» **DOCUMENT TEXT**:
Hybrid car and new-type Light vehicle in India
Market possibility and strategy
P265 Doing business in India research paper
How to best introduce innovative products into Indian market through foreign investment: opportunities and concerns (choose any two products as example for similarity and contrasts)
Product I; Hybrid car (Specific example, Prius (Toyota))
Product Ⅱ; Light vehicle (Specific example, Hustler (Suzuki))
2. Market overall
(2) Automobile market size and growth rate
(3) Market segmentation
(4) Market Player
(5) Sales channel
(7) Indian government policy
(8) Reported difficulties
(9) Possible external variable
3. Opportunity and challenge
India is one of the most promising automotive markets; market expansion is expected in accordance with economic development. For example, JD Power predicts that the total automobile market size will triple to 9.3 million units by 20201. Wall Street Journal reports another forecast; sales in India are projected to rise at 6.73 million in 20202. Both forecasts suggests India will be world third largest market in 2020, following China and the U.S. Success in Indian market is one of the important issue for world’s big car companies.

» **WHAT YOU HAVE TO DO**:
Answer these about the research paper on hybrid and light vehicles in India:
1. Which specific model and maker does the paper use as its hybrid car example?
2. Which specific model and maker does it use as its light vehicle example?
3. Which two countries do both forecasts expect India to follow as the world's largest car markets?

» **RECORDED INFORMATION**:
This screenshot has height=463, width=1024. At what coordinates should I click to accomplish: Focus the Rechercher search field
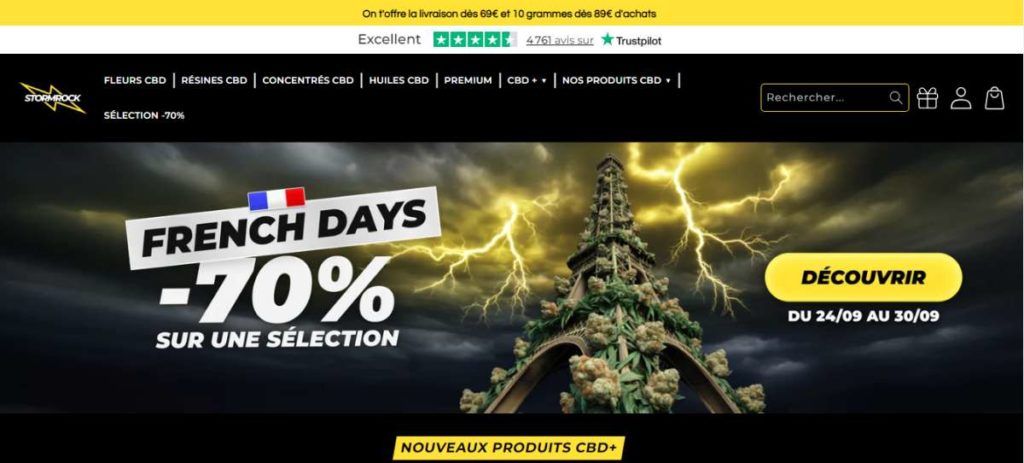click(825, 97)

» **WRITTEN ANSWER**:
1. Prius (Toyota)
2. Hustler (Suzuki)
3. China and the U.S.